Kharishma is another powerhouse reshaping the landscape. When she released “Chokeselem” in 2024, produced with Ba Bethe Gashoazen, it marked a shift in how the genre is understood. The track confronts gender-based violence head-on, telling the story of a woman who has endured abuse and finally reaches a breaking point. Her voice is commanding and unflinching, channeling trauma shared by many women. The song became one of the year’s biggest hits, laying the foundation for the remarkable run she is currently enjoying.

Shebeshxt: Folk Hero and Flawed Icon

Ba Bethe Gashoazen spoke to OkayAfrica about the song’s genesis: “We were at the club, Kharishma and I, and people were busy dancing.
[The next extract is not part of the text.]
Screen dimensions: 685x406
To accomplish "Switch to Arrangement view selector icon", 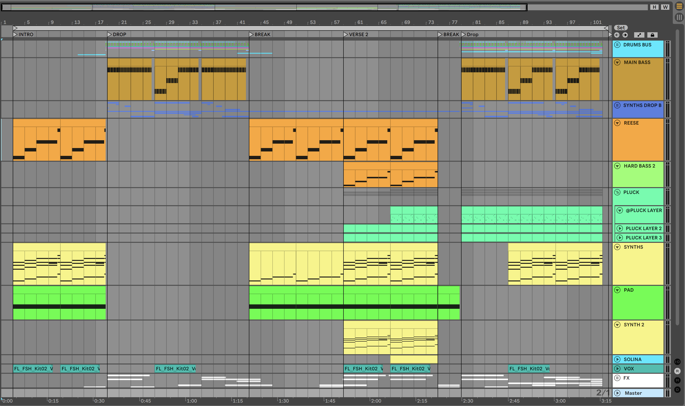I will pyautogui.click(x=679, y=6).
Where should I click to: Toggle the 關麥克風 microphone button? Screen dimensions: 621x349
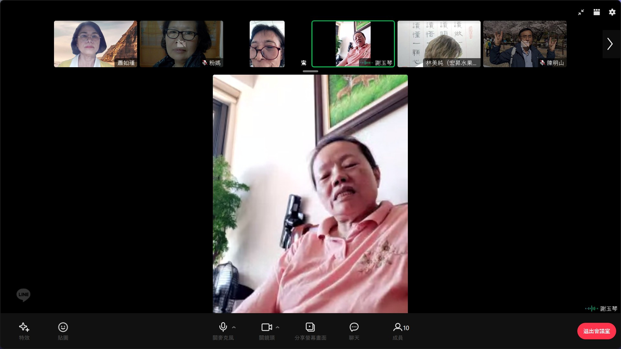tap(223, 327)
Some were gesturing toward fellow dancers’ necks with their hands. Kharishma started laughing because the way they did it was funny. She said, ‘Look at them, holding each other in a choke slam.’ That’s when she came up with the idea of turning it into a song. We went to the studio right there and then, and that’s how it happened. I produced it from scratch, and the session took about an hour,” he says.

Ba Bethe Gashoazen became the first artist from the scene to sign a distribution deal with a major label when he joined Sony Music South Africa earlier this year. He has produced a large portion of Kharishma’s hits and has also worked with Makhadzi, whom he cites as a major inspiration. “Lekompo has been around even when Amapiano was blowing up. It’s just that people didn’t take it seriously. We focused on making it big,” he tells us.
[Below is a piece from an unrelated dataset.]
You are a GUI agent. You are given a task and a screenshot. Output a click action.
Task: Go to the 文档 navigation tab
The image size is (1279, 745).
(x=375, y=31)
Shebeshxt’s release from prison in late 2023, after facing charges including assault, attempted murder, and malicious damage to property, became a defining cultural moment that cemented him as a central figure in the lekompo movement. The tatted, topless rapper is widely regarded as someone who embodies the ethos of makompo – a raw, unfiltered presence who inspires a generation of young people who see him as a folk hero.

But underneath the hits and cult-classic performances lies a darker story. In June 2024, he was involved in a car accident near Polokwane that claimed the life of his daughter, Onalerona, and left him with serious injuries, including fractures that required prolonged recovery. Two weeks ago, he was accused of shooting and critically injuring a motorist in an alleged road-rage incident. He has also been filmed appearing to assault a fan with a knife — which his lawyer later claimed was a prop — and appearing on live video holding what looked like a glass pipe, prompting allegations of crystal meth use.

The Lekompo Ecosystem

It’s understandable why parents remain wary of their children being immersed in this scene. It’s not just the music; it’s the fashion as well. Makompo — the followers of this music — are known for their near-religious devotion to everything Nike.
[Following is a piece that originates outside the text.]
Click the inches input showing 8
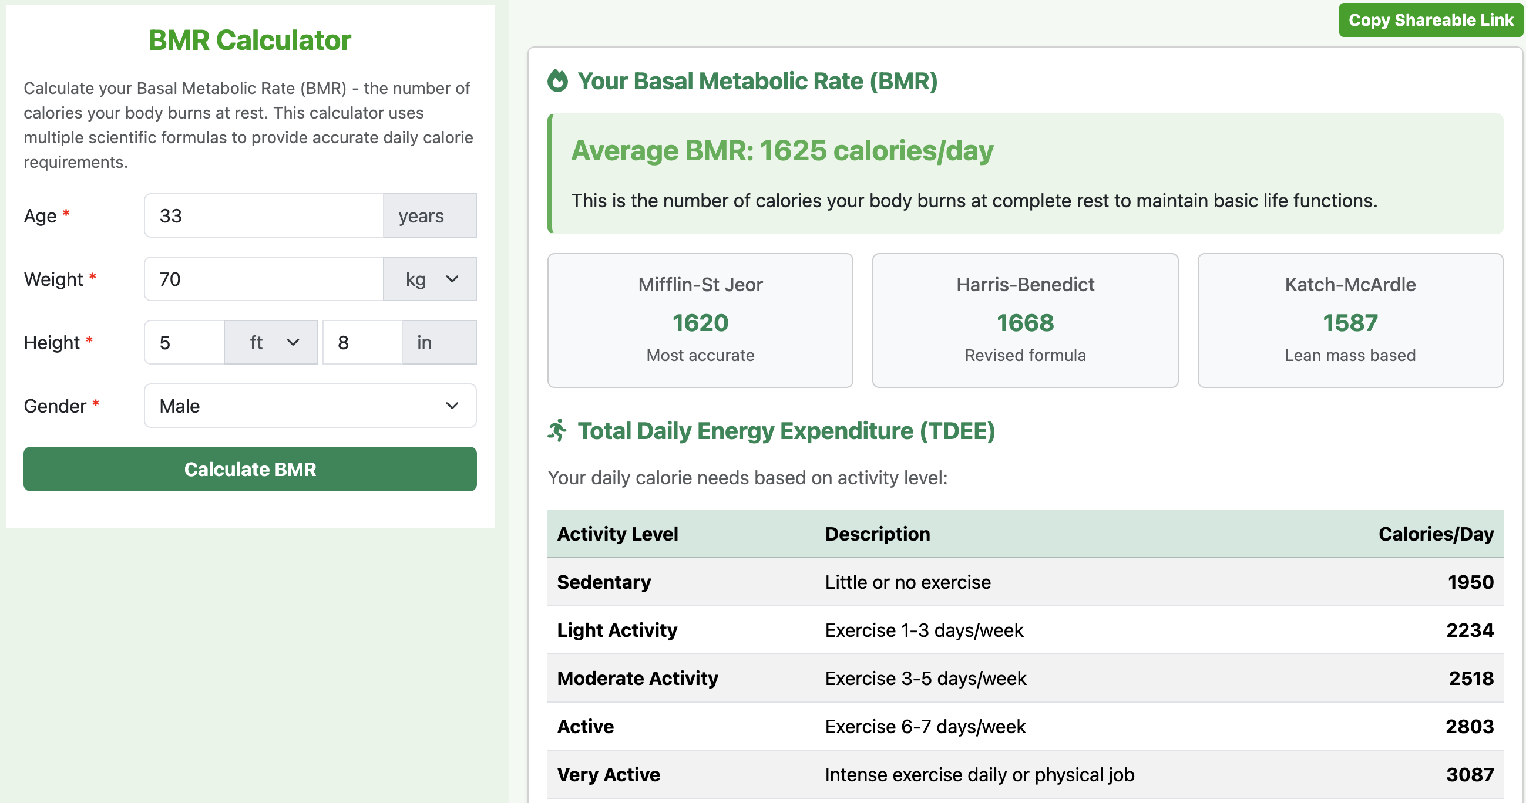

Lekompo flips society’s understanding of vulgarity on its head. It’s a space for honest creative expression, where bluntness and frankness are often misconstrued as shock value. It reflects life as it is lived and spoken in the villages, taverns, taxi ranks, and yards that shape South Africa’s cultural rhythm. The music collapses the divide between the sacred and the profane; between what we’re told to hide and what we celebrate openly. At its core, lekompo is about claiming the right to sound, to speak, and to exist unapologetically. And that’s why it’s the perfect gateway for a youth seeking to rebel, because the very act of rebellion requires that one disregard societal constructs. 

Part of the genre’s acceleration comes from the way the music circulates. Tracks often break first through snippets that then become challenges on TikTok and YouTube shorts, then migrate to streaming services as well as Facebook and WhatsApp groups dedicated to unearthing the latest hits. It’s an ecosystem sustained by an unending need for newness and an unquenchable desire to outdo the last song. 

Producers such as Ba Bethe Gashoazen, Buddy Sax, and Naqua SA, who work frequently with Shebeshxt, operate at the cutting edge where innovation is rewarded with virality and critical acclaim. Artists such as Shandesh, Janesh, Zoli White Smoke, Natiey Lepaka, Real K Mfanakota, and Tribby Wadi Bozza move at equal speed, creating ready-made bangers that exist in and outside of the mold of lekompo, collaborating frequently with artists such as Ntate Stunna, Sannere, and Enny Man Da Guitar.